BEING BRUTAL: Interview with Jake 'Brutal' Bostwick
Jake Bostwick talks about growing up in the fight game, training with Timbaland and sparring with the Pauls
The glorious thing about ‘cene Mag is that the creative community engaging with us are often the dictators of what ends up in print. I’ve lost count of the number of people we have randomly come into contact with while out on a photo shoot who in-turn then end up on the pages themselves.
Chatting to us over Zoom from the living room of Timbaland’s house (yes, that Timbaland) is one such character. And he really is a character. Jake Bostwick (@brutalbostwick) is a scary-looking f*cker, but we can assure you he is really easy to talk to!

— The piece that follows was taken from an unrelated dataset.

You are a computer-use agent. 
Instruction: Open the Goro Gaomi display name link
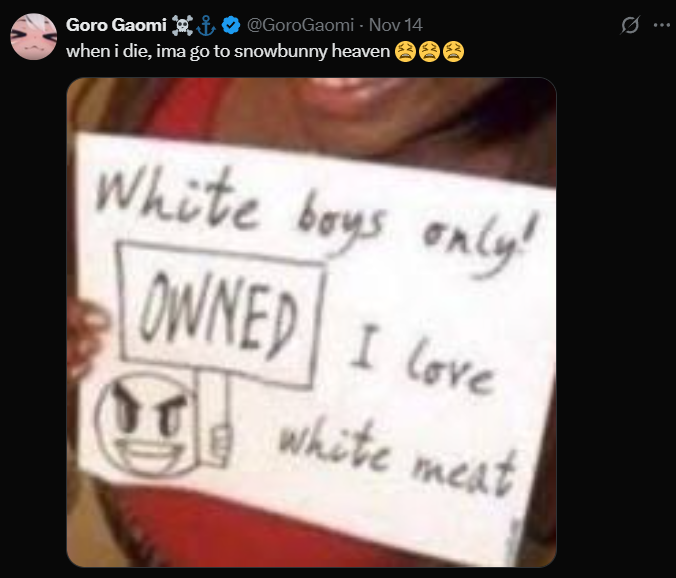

Hailing from the Kent borderlands of Kidbrooke and Greenwich, Jake is a career Mixed Martial Artist, having competed in cages and boxing rings since he was a nipper, eventually moving from south-east London to Miami, Florida, to pursue his dreams. Having first come across the fighter in Harvey’s Barbers in Bexley, we have been following his progress inside and outside the ring only to see him pop up as the personal trainer to hip hop legend Timbaland and sparring partner to international YouTube-stars-turned-boxers Jake and Logan Paul. We knew it was time to give him the ‘cene treatment and find out what the fudge was going on.
Growing up on the notorious Ferrier Estate, Jake accepts he was something of a brawler in his school days… to put it lightly.

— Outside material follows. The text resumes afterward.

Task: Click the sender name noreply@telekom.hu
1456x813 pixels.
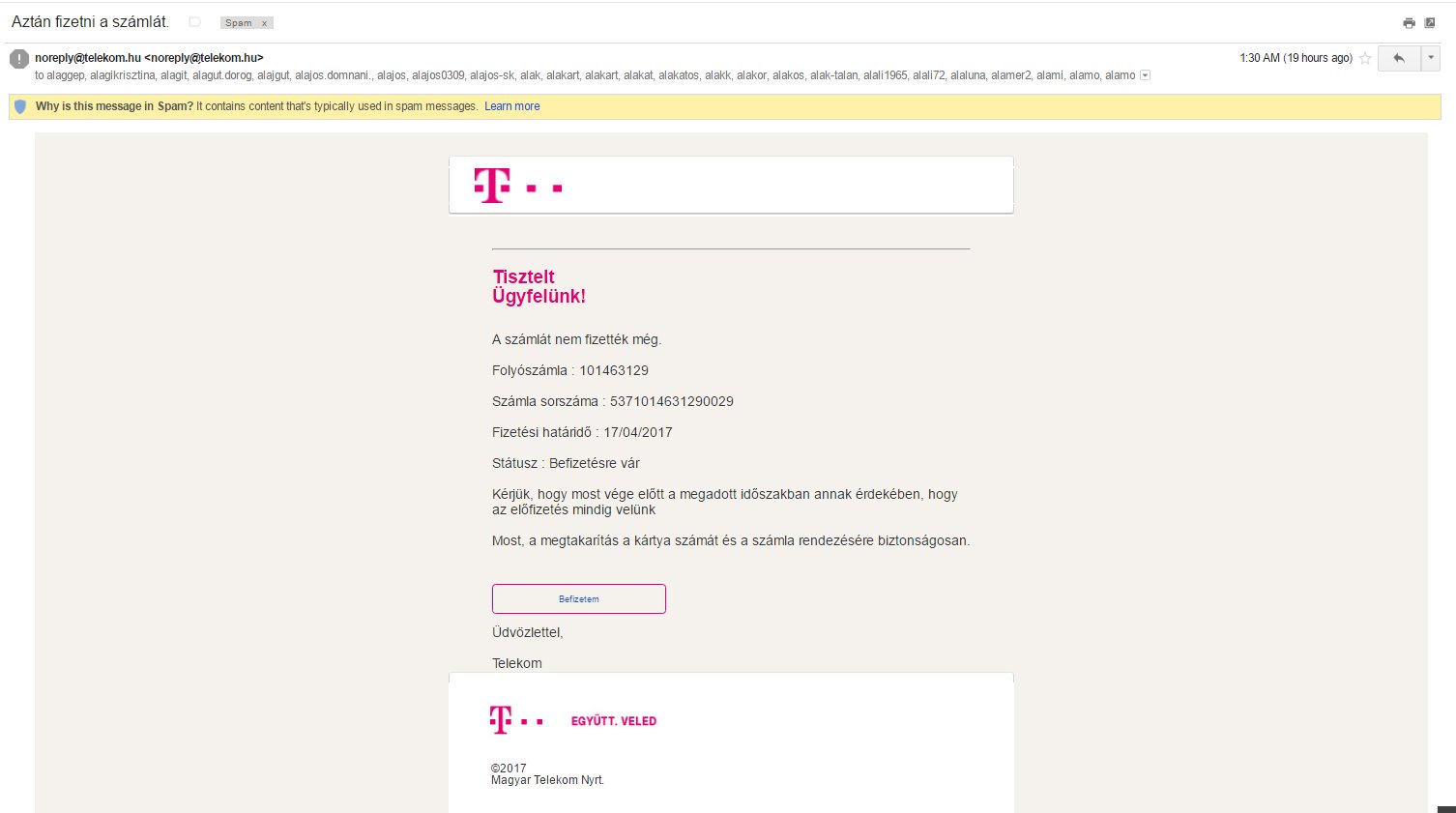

“Yeah, I was. I’ve always been against bullying, so I’d always end up standing up for people, fighting kids a couple of years older than me. I’d always step in and separate stuff,” he explains. “I was always getting into trouble, but I didn’t mind it as I always got a buzz from fighting. Not hurting anybody, just that interaction of madness.”

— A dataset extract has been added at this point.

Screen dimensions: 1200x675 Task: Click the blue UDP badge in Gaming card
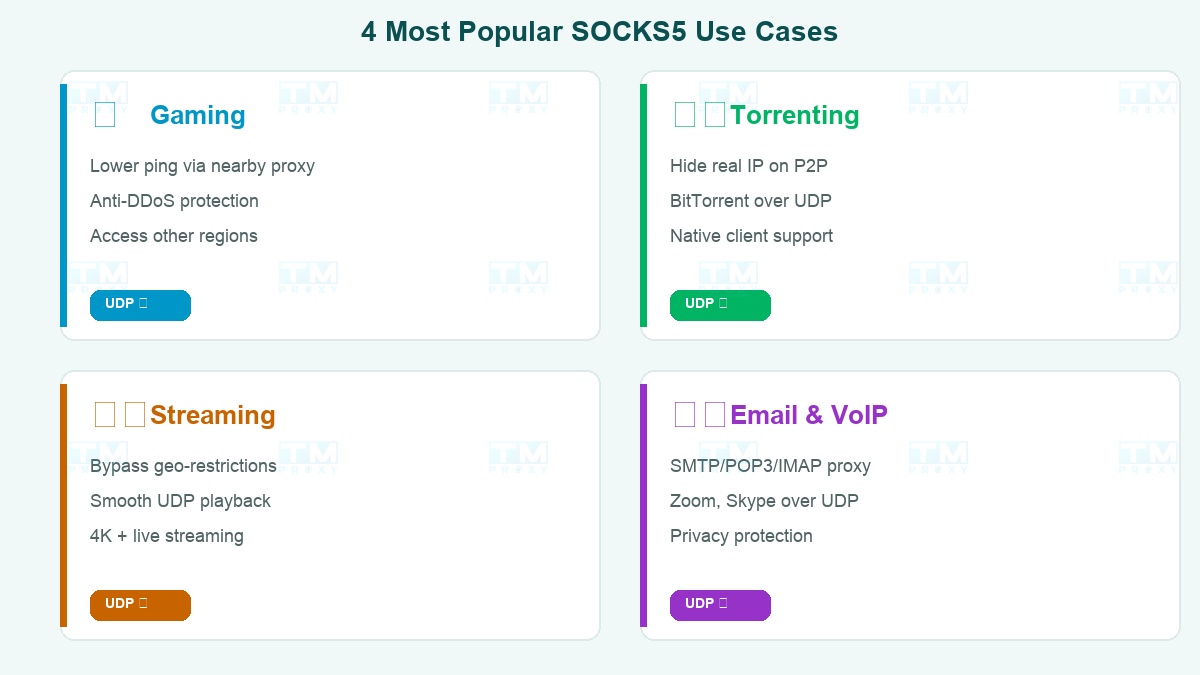click(x=140, y=305)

Taking Taekwondo lessons from seven years old before moving into an MMA class as a teenager, contact sports were in his sights from a young age and he didn’t wait too long to start looking to make a name for himself in the fight game.
“I remember it so well, we trained in a church on Wednesdays,” he remembers. “Anyway, a fight opportunity came up and I thought that maybe it would be a good idea. I was 16, doing my GCSEs. To think back now, that was crazy.”
A professional fight for Cage Rage Contenders 1, with full pro rules, fighters are meant to be 18. If you watch the video of the fight on YouTube, to be fair, Jake could have passed for his age now, 31.
“Yeah, I blagged my date of birth and changed it so I could compete,” he says. “I was only getting £100. I could have made £5 on a ticket sold, but I couldn’t charge anyone. I didn’t want to take their money, I just wanted the support!”
Jake, 5’9’’, fought the 6’4’’ 24-year-old Tory Groman, who was coming off the back of a professional win of his own, and lived up to his nickname ‘Brutal’.
“I knocked him out in nine seconds. And that just set me off. I couldn’t even believe it. That was on a Sunday and I went to school on Tuesday for a science exam. I didn’t even wear a uniform, I was wearing a Cage Rage top.”
Registering two more wins in quick succession, there was a buzz about the teenager and Jake admits things happened quickly, a little too quickly perhaps.
“I ended up fighting back-to-back and I lost a few fights on the spin, but I still wanted to keep fighting,” he says. “In the early days of my career I was taking crazy fights, like John Maguire for example. I had no background in jiu-jitsu, I just used to come out banging – he took me down and heel-hooked me, you know, and I was getting submitted and sh*t.
“People win and people lose, it happens. It’s very rare that someone has never had a loss, for example Mayweather. There and then, dealing with that sucked and most people would have quit by then. But it’s fuel for me now.”
And while, for a time, his record was more losses than wins, Jake wasn’t afraid of the hustle to get back on an even keel.
“I’ve put myself in shit waters and I know what it’s like not to make money, but I still chase that dream and I believe my hard work will pay off,” he says. “I’m on the right route, I’m around the right people and doing the right things.”
COMING TO AMERICA
Working with the infamous Team Titan in London, which has nurtured a string of MMA stars such as UFC fighters Nathaniel Wood, Brad Pickett and Jason Young, Bostwick was invited out to a training camp in America to work on his wrestling and jiu-jitsu skills.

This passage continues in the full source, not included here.